* _Given problem_:
Please return the lines of the listing word for word, starting with its first line and going on through the line with "Image resolution: width=112", and leave the pictures out.

Page and screen pointing data:

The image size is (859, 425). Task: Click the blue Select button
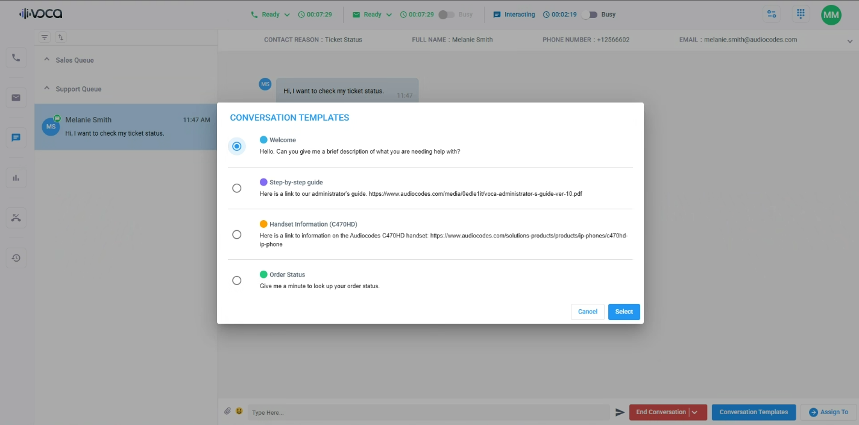coord(624,312)
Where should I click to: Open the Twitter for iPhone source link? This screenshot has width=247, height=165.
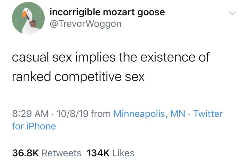[x=208, y=114]
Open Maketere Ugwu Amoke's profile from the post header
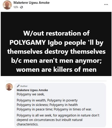Image resolution: width=112 pixels, height=128 pixels. point(31,3)
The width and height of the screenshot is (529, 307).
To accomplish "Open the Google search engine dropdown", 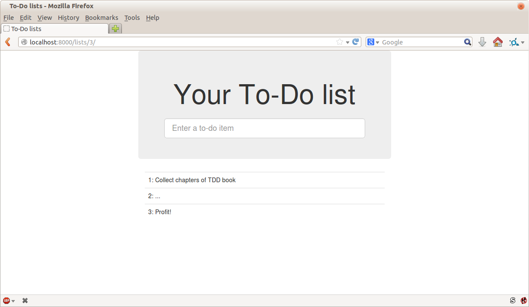I will click(377, 42).
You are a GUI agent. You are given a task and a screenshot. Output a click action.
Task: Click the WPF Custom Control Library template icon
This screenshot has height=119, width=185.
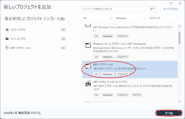coord(88,84)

* _Result of the exercise_:
The image size is (859, 425). Task: Click the blue Select button
coord(624,312)
Where should I click to: Open the Twitter for iPhone source link? This screenshot has width=247, height=165.
[x=208, y=114]
Open Maketere Ugwu Amoke's profile from the post header
Image resolution: width=112 pixels, height=128 pixels. point(31,3)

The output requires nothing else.